My colleague Mike LaChance recently reported Princeton University professor Agustín Fuentes recently published an article in the Scientific American, arguing that biological sex in humans is not binary.

An interesting thing happened when the Editor-in-Chief of that publication decided to further promote “non-binary sex” concerning a 2017 article in Audubon Notebook.

This led to a very robust response in Twitter’s Community Notes.

Looking back at the original article, it is clear why Helmuth latched onto the piece to push the non-binary inanity that has flooded the national discourse recently.

We’ve known since the late 1960s that the two color morphs differ in their chromosomes. Tan-striped birds have two identical copies of chromosome 2, but in white-striped birds, one copy of chromosome 2 has a large section inverted, as if it had been put in backwards.Recent work by biologist Elaina Tuttle and others has established that this section of the chromosome is not just inverted, but scrambled in a variety of ways. And it doesn’t just control the color of head stripes.
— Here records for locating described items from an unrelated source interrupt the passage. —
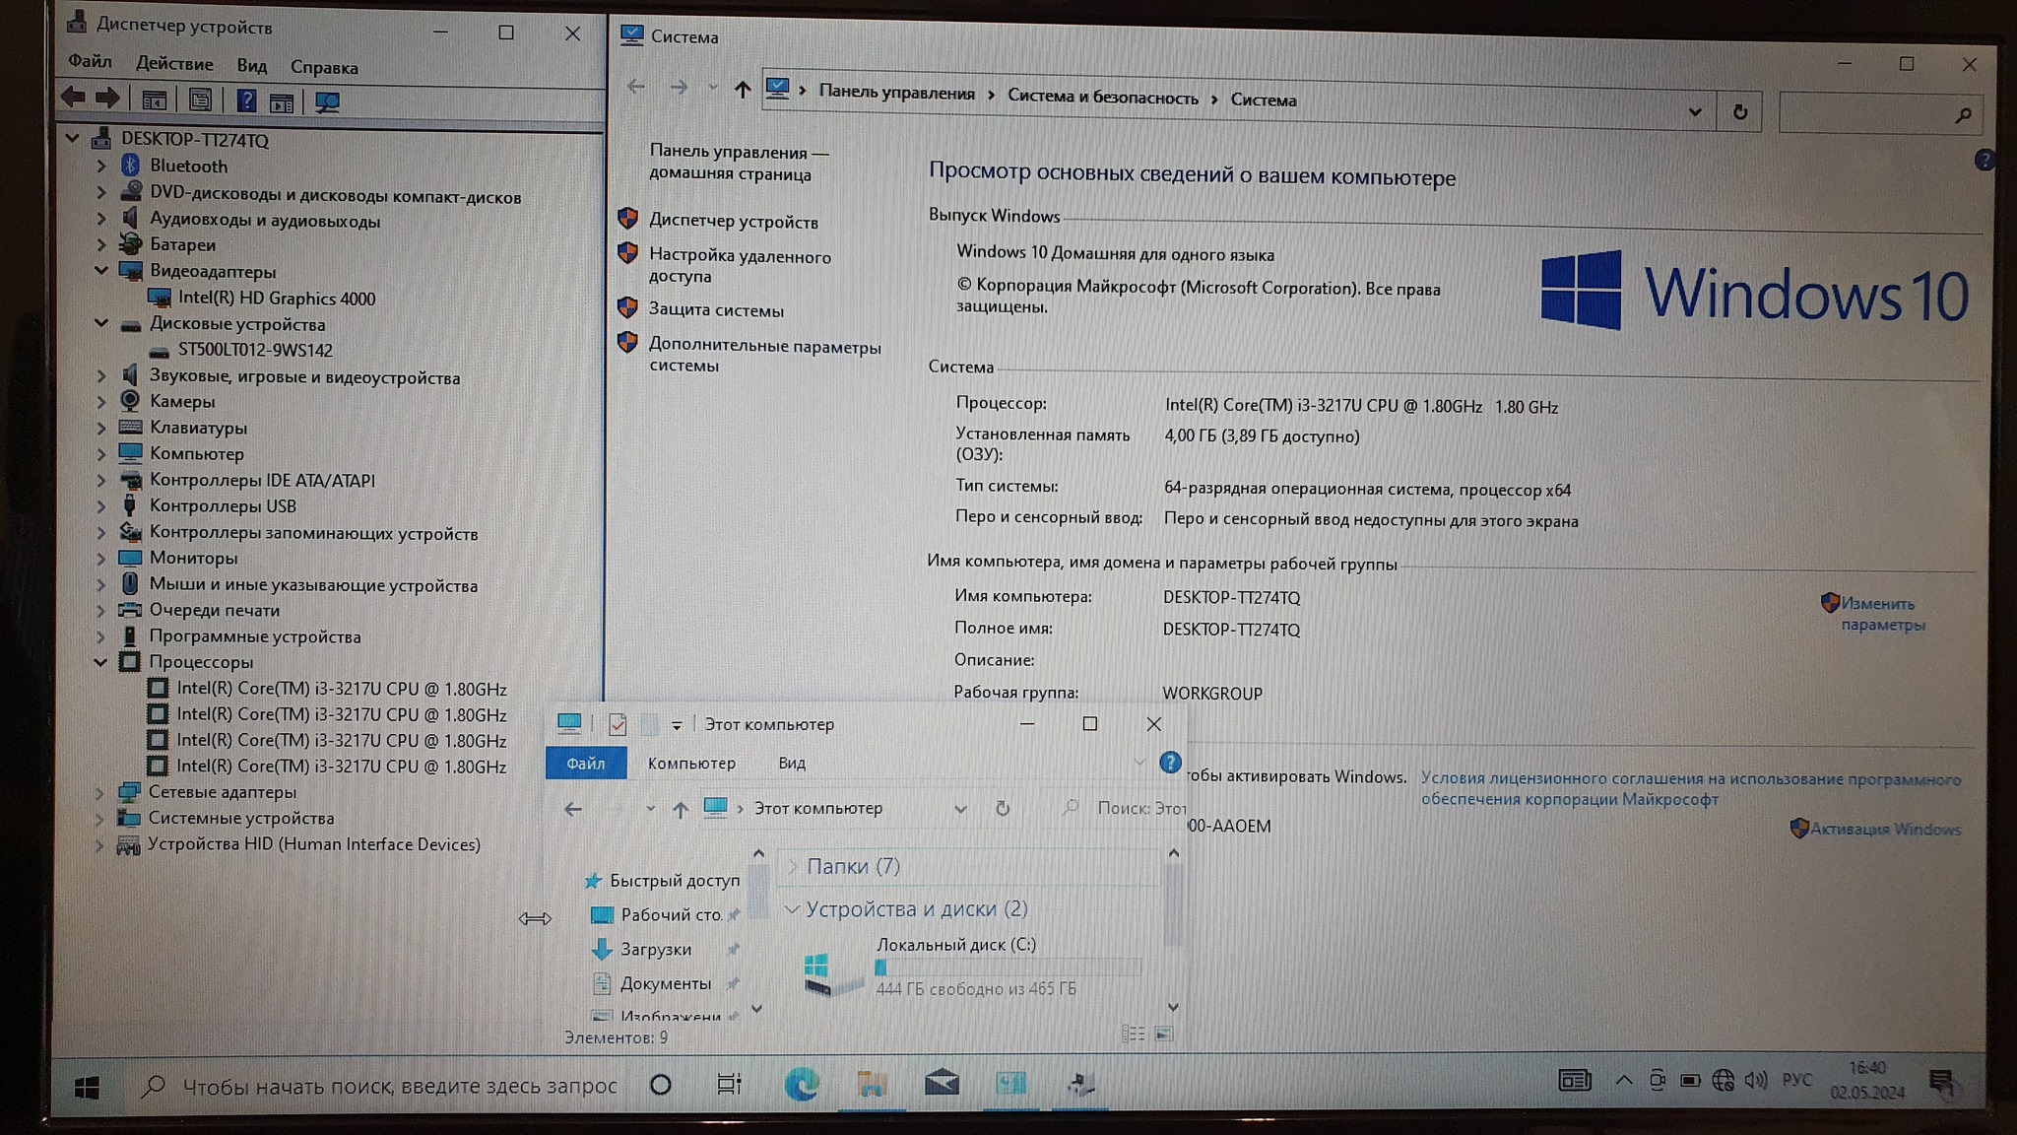The height and width of the screenshot is (1135, 2017).
Task: Open the Действие menu
Action: click(x=174, y=64)
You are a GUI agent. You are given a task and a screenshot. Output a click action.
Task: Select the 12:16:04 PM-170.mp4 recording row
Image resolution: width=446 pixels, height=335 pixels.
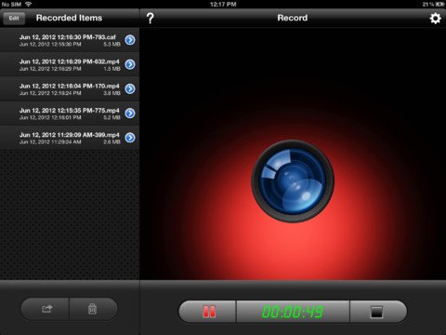(70, 89)
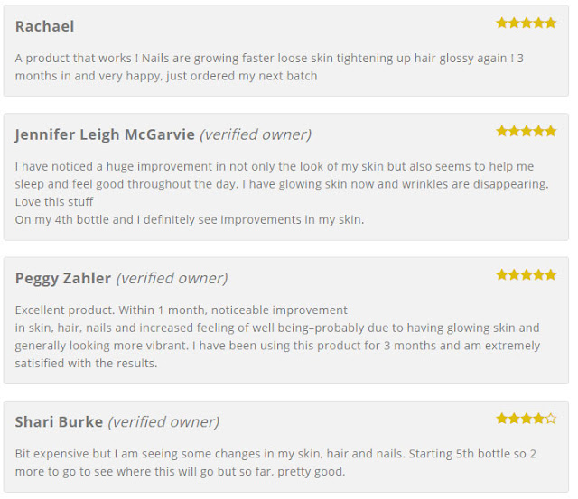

Many different genes here are tightly linked to form a “supergene,” so that birds of one color morph also inherit a whole range of behaviors. The resulting effect is that the White-throat really does operate as a bird with four sexes.

Evolutionary biologist Colin Wright refuted the entire fiction of non-binary sex in his outstanding Substack column, Debunking Pseudoscience: ‘Multimodal Models of Animal Sex.’ In his article, Wright separates the relationship of individual characteristics and reminds everyone that sexual reproduction is binary: There are egg-producers, and there are sperm producers.

Wright debunks the Audubon Notebook post in this section:

The example they give of a species “with more than two sexes” is the white-throated sparrow (Zonotrichia albicollis). This species has two color morphs, males and females with either white or tan stripes. The more aggressive white stripe morph has a large inversion on chromosome 2, and the species mates disassortatively by color morph, meaning that white stripe morphs tend to mate with tan striped morphs. This chromosome inversion coupled with the disassortative mating by morph has led to a situation where chromosome 2 “behaves like” another sex chromosome.But having more than two sex chromosomes is not the same as having more than two sexes. While this species may be an interesting case study for how sex chromosomes have evolved, it certainly isn’t an example of a species with “four sexes,” which would require four distinct gamete types.

Wright’s conclusion includes a plea for biologists actually to do biology rather than promote the latest narrative.

As biologists we should not be engaged in erasing, invalidating, or affirming people’s identities or experiences. Our job is simple: describe and explain the natural world as accurately as possible.

Wright warns that the reputations of academic journals, which have been built over decades, will be completely tarnished if it continues to publish pseudoscience as “fact”.

It may be too late for Scientific American. It has now become the Bud Light of science journals.